Document segment:
Re: Add new COPY option REJECT_LIMIT

From: Fujii Masao <masao(dot)fujii(at)oss(dot)nttdata(dot)com>
To: torikoshia <torikoshia(at)oss(dot)nttdata(dot)com>
Cc: zhjwpku(at)gmail(dot)com, pgsql-hackers(at)lists(dot)postgresql(dot)org
Subject: Re: Add new COPY option REJECT_LIMIT
Date: 2024-09-24 17:22:52
Message-ID: a0343e25-644e-4435-8399-f2e74c04ca23@oss.nttdata.com
Views: Raw Message | Whole Thread | Download mbox | Resend email
Thread:
Lists: pgsql-hackers

On 2024/09/24 14:25, torikoshia wrote:
> Updated the patch.

Thanks for updating the patch!

+ REJECT_LIMIT { <replaceable class="parameter">integer</replaceable> }

The curly braces {} seem unnecessary here.

+ When a positive integer value is specified, <command>COPY</command> limits
+ the maximum tolerable number of errors while converting a column's input
+ value into its data type.
+ If input data caused more errors than the specified value, entire
+ <command>COPY</command> fails.
+ Otherwise, <command>COPY</command> discards the input row and continues
+ with the next one.
+ This option must be used with <literal>ON_ERROR</literal> to be set to
+ <literal>ignore</literal>.
+ Just setting <literal>ON_ERROR</literal> to <literal>ignore</literal>
+ tolerates unlimited number of errors.

Regarding the description of REJECT_LIMIT, how about clarifying what the option specifies up front, like this:

----------------
Specifies the maximum number of errors tolerated while converting a column's
input value to its data type, when on_error is set to "ignore." If the input
causes more errors than the specified value, the COPY command fails,
even with on_error set to "ignore." This value must be positive and used with
on_error="ignore". If not specified, on_error="ignore" allows an unlimited
number of errors, meaning COPY will skip all erroneous data.

Dataset content:
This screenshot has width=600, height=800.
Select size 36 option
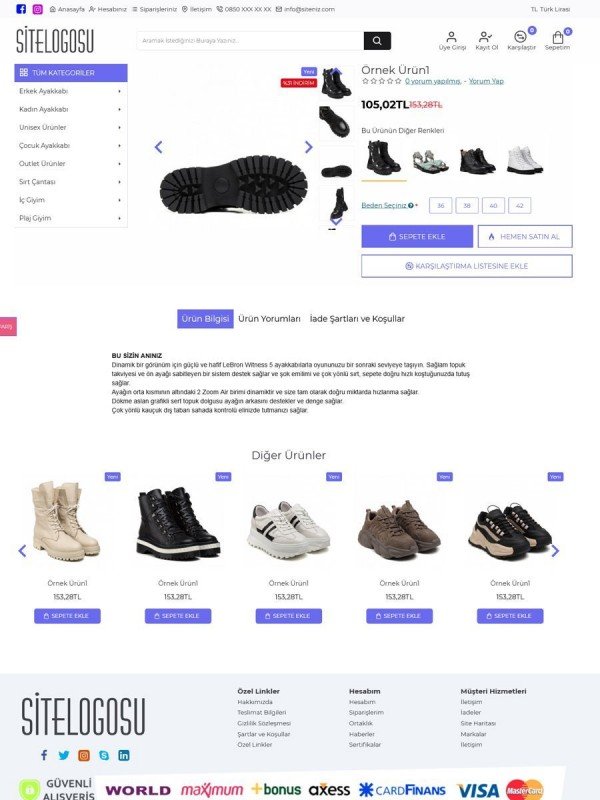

Problem description: Continue the mailing-list reply about the COPY option REJECT_LIMIT, picking up after its last sentence.

Result:
----------------

+ ereport(ERROR,
+ (errcode(ERRCODE_INVALID_PARAMETER_VALUE),
+ errmsg("number for REJECT_LIMIT must be greater than zero")));
+ }
+ else
+ ereport(ERROR,
+ (errcode(ERRCODE_INVALID_PARAMETER_VALUE),
+ errmsg("value for REJECT_LIMIT must be positive integer")));

The phrases "number for" and "value for" seem unnecessary in the error messages.
Also, "positive number" should be "a positive number." Would it be better to display
the actual specified value in the error message, like: errmsg("REJECT_LIMIT (%s) must
be a positive number", value)?

Lastly, during my testing, if nothing is specified for REJECT_LIMIT
(e.g., COPY ... WITH (..., REJECT_LIMIT)), the COPY command caused a segmentation fault.

>> I'd like to hear if anyone has an opinion on the need for supporting ratio.
>
> Since there was no opinion about it, attached a patch only for REJECT_LIMIT specifying number.

+1

> As there are no opposing opinions, removed 'INFINITY' as well.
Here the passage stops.